Under a deal reached Tuesday, the buffer zone between the development and the properties along Neild Road would effectively double, from 100 to 200 metres, along the majority of the proposed border between Langford and Metchosin. Altogether, this would mean an extra 50 acres of green space, with roughly 30 acres lying within Metchosin.
This is in addition to the 250 acres of green space within Sections 95, 25 and 28 as part of the original proposal.
In return, Metchosin has relaxed its previous provision that lots in the development had to be at least half an acre in size, permitting higher density, quarter-acre lots instead.
“It made more sense for both of us,” Ranns said.
He originally thought the provision regarding the size of the lots would be important to Metchosin residents, but after extensive public consultation, including a packed open house event held last week inside council chambers, he came to the conclusion that a larger buffer zone between Metchosin and Langford was the more pressing concern. “I’m very happy with this because it does take some of that heat off of the Neild Road residents but it also just makes it a more comprehensive development.”
Ranns added that the long term hope is to have a trail network through that corridor connect with the Galloping Goose Regional Trail to the east and park land beyond Sooke Road in the west.
“We’re looking for continuity so this is part of a bigger plan with the whole park network.”
Keycorp Developments, which is planning a sub-division along the new Langford-Metchosin border, said the ability to make use of smaller lot sizes has some benefits when it comes to infrastructure.
“It’s more compact so it’s less impactful, and I guess it benefits us with less roadways for us to construct,” said Seamus Brennan, project manager with Keycorp.
He was present in the meeting with Ranns, along with Keycorp president Jim Hartshorne.
Still, according to Brennan, the adjustment to the deal was done mostly in response to the requests of neighbouring Metchosin residents, while also acknowledging the benefits of added green space.
“It doesn’t benefit us that much.
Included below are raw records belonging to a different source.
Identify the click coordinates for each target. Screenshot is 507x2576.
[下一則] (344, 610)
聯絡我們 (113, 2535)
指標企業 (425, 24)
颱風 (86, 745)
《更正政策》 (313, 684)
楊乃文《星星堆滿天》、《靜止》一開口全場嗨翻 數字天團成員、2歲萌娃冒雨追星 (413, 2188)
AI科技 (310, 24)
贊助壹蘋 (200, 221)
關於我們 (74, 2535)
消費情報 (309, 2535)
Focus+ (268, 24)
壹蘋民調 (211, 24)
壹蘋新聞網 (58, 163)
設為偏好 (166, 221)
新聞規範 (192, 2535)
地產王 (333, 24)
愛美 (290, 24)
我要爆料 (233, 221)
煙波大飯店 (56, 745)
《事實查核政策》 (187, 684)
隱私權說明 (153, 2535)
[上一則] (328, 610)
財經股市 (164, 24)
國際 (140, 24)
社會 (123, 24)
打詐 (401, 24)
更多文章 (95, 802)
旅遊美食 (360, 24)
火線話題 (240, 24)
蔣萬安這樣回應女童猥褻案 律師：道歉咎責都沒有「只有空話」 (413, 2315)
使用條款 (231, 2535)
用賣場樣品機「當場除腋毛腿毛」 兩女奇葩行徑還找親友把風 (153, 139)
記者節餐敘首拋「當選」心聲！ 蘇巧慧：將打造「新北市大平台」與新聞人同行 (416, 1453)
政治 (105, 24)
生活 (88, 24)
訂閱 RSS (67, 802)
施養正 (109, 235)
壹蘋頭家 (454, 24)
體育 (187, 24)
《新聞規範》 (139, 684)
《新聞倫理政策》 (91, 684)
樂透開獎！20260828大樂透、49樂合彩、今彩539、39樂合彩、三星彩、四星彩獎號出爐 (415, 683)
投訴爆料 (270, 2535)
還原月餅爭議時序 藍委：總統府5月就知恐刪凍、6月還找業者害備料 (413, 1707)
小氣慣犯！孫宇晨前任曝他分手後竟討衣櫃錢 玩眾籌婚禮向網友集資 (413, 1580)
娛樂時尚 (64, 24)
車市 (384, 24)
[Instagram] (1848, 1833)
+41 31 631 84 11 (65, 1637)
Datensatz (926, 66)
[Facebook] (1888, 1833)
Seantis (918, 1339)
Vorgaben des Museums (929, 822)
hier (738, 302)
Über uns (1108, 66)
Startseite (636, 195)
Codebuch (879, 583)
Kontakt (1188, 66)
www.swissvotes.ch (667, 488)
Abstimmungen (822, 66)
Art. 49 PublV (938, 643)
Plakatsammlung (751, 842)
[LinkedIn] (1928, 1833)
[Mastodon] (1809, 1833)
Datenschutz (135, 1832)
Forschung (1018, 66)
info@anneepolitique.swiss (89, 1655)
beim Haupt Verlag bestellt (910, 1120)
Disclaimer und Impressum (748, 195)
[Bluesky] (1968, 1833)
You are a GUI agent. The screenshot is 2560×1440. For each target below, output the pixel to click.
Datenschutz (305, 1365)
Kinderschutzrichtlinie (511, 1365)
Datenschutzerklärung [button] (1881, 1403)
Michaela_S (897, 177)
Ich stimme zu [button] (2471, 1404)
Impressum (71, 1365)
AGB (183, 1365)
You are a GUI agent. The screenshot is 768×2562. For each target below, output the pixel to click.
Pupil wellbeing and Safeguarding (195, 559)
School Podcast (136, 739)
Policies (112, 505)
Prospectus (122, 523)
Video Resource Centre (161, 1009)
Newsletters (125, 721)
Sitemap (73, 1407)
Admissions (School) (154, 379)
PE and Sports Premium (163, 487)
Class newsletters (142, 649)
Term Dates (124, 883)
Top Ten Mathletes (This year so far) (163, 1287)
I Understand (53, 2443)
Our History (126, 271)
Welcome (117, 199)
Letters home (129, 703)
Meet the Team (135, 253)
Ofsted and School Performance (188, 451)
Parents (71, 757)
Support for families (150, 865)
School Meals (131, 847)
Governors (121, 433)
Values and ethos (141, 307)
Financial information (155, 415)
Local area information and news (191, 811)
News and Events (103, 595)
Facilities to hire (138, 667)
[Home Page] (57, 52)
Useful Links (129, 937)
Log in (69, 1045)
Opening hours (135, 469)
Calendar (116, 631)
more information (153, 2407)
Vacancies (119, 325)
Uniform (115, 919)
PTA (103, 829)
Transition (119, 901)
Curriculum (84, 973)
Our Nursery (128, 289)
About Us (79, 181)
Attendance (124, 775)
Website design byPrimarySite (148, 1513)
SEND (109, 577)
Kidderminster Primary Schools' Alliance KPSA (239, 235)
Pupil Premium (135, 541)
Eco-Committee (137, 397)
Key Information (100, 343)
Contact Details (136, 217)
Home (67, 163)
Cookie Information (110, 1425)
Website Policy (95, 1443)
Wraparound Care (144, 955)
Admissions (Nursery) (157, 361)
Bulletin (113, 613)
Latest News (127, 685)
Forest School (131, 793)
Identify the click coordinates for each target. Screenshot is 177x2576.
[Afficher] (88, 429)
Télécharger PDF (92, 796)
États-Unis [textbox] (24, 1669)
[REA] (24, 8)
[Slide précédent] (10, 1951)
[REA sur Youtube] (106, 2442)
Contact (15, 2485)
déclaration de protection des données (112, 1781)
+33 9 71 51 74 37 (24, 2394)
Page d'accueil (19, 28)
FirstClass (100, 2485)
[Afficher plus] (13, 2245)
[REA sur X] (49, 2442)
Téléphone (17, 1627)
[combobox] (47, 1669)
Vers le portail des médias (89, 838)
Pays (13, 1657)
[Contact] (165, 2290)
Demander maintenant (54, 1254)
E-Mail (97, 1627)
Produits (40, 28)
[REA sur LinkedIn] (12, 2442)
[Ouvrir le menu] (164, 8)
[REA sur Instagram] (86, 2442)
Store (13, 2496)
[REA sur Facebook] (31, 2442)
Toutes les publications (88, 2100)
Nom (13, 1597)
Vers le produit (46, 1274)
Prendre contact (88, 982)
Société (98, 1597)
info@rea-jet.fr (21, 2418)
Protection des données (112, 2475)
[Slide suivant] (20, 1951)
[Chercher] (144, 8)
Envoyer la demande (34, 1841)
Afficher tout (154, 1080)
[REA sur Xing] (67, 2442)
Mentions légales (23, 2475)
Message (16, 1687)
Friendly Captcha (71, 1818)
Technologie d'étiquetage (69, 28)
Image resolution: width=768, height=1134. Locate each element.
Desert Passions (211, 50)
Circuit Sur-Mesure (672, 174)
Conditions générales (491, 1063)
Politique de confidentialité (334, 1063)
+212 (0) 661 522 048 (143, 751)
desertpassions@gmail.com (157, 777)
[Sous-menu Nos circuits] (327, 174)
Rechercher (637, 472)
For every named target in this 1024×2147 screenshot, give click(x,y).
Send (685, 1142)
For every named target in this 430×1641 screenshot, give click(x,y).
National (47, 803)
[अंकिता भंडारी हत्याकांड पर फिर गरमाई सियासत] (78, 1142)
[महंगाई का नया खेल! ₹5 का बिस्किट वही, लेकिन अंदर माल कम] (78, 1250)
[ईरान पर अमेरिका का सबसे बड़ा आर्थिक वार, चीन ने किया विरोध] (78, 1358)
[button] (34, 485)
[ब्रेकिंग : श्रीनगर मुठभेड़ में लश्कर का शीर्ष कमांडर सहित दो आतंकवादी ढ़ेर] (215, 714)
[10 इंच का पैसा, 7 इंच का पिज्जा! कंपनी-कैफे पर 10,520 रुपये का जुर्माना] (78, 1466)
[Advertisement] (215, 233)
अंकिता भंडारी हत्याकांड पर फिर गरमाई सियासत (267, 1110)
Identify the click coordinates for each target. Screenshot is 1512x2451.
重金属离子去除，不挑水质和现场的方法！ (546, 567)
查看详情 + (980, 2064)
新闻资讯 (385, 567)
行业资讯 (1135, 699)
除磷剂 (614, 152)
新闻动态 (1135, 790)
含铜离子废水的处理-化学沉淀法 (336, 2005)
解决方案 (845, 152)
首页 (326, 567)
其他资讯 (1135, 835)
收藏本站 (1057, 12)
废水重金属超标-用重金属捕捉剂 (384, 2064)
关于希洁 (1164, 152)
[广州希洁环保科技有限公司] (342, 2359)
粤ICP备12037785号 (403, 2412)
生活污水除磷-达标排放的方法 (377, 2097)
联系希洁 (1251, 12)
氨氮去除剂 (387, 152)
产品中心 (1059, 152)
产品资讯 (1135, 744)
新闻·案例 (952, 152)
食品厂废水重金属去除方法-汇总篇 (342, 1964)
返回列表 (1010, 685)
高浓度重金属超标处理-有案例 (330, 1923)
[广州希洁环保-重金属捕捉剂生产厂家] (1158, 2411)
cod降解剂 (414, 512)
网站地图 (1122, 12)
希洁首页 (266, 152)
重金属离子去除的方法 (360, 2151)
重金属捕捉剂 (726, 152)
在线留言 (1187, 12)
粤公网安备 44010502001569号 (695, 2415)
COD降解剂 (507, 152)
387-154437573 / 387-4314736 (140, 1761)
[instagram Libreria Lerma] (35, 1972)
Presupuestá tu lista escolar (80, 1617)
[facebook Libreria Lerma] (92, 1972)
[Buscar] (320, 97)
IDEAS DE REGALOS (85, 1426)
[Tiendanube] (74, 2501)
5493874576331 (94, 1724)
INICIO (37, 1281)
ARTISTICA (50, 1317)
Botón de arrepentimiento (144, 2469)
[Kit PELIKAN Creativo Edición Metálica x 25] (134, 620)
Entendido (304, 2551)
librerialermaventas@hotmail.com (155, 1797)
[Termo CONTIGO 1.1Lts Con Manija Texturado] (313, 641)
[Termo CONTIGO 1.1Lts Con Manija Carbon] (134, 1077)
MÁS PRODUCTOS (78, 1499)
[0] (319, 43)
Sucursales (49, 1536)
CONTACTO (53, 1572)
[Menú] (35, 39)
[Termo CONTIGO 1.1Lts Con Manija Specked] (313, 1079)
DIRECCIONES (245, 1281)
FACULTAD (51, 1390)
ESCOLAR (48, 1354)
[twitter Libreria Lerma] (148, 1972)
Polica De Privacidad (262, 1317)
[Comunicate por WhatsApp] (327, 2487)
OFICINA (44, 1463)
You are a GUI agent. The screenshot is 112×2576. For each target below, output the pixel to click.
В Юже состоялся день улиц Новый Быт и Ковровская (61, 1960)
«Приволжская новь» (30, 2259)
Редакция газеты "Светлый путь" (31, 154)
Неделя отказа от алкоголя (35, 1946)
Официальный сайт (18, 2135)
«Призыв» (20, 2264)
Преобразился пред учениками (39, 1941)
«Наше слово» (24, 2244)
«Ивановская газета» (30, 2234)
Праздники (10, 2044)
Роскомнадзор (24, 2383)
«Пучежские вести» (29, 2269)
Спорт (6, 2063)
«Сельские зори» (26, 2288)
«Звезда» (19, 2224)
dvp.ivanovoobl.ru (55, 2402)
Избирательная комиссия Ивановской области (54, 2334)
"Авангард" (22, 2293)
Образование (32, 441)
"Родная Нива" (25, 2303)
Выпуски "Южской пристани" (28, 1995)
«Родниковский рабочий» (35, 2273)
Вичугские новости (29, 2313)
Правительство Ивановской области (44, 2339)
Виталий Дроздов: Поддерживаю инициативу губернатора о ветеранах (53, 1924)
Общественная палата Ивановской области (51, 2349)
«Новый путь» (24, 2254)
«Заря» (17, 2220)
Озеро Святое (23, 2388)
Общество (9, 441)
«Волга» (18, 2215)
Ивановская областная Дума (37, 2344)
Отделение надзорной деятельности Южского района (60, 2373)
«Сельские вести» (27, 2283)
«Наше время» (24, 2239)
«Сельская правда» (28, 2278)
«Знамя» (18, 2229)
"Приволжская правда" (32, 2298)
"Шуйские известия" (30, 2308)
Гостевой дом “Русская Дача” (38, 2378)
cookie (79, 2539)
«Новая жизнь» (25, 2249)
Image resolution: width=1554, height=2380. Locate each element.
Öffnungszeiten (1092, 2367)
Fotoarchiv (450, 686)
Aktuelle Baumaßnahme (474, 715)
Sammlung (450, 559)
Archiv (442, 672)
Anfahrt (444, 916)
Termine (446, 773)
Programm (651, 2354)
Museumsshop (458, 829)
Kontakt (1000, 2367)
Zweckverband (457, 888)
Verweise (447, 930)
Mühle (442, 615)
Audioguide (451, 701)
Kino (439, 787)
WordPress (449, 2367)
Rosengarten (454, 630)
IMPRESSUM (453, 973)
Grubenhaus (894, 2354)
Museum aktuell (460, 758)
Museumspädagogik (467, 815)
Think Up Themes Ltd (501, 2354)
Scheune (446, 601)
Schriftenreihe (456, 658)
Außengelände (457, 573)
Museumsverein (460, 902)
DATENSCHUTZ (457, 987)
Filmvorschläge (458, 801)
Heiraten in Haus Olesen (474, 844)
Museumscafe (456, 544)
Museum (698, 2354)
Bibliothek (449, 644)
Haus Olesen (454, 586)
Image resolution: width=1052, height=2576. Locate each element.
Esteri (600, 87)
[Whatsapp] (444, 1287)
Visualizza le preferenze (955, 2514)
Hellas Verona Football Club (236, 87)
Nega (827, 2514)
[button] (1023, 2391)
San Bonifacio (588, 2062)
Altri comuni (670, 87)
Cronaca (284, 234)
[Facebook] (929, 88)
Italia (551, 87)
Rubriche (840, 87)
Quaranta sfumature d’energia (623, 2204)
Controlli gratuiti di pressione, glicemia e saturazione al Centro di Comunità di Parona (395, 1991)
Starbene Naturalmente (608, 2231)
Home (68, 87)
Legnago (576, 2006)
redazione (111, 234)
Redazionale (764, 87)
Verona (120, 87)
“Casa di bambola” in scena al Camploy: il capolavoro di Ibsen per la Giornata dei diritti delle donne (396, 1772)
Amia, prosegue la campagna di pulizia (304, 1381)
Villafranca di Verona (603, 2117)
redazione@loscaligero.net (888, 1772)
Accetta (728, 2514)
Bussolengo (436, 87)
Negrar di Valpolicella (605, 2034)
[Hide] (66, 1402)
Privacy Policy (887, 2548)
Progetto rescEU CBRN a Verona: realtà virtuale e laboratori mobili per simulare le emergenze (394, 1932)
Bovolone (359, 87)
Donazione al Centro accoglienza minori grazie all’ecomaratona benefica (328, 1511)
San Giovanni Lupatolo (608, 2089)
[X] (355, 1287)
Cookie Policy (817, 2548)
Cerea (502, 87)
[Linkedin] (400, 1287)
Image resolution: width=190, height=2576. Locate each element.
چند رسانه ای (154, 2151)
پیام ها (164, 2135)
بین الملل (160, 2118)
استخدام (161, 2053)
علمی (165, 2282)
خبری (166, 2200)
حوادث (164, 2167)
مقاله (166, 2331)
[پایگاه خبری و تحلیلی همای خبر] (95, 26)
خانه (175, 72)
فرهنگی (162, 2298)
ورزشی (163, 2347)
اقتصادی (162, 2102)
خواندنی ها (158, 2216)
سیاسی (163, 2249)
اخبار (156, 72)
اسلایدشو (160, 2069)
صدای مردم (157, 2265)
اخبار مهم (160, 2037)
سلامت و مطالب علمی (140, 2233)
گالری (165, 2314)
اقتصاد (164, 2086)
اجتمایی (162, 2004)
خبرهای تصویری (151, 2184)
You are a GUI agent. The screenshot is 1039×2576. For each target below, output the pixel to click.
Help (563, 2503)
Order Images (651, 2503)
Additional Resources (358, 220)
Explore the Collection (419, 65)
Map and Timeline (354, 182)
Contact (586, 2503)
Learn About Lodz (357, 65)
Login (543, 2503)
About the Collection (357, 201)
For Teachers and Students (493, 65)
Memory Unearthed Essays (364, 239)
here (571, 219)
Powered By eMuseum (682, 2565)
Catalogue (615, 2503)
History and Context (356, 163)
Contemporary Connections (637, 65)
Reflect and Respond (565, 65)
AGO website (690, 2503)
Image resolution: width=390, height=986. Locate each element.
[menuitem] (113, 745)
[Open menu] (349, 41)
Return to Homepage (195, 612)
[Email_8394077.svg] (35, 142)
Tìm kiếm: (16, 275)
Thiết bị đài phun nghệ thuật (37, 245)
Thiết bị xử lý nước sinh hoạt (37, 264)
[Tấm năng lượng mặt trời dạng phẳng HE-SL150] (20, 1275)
Somebody could argue it doesn’t benefit us at all,” Brennan said. “We’ve listened to what the neighbours have to say and if that’s what it takes then that’s what we’re willing to do.”
On Wednesday, Metchosin received approval from the provincial government to have its referendum moved back in January to give the District more time to get information out to the public.
Pending council approval, the municipality’s referendum will take place on Jan. 28.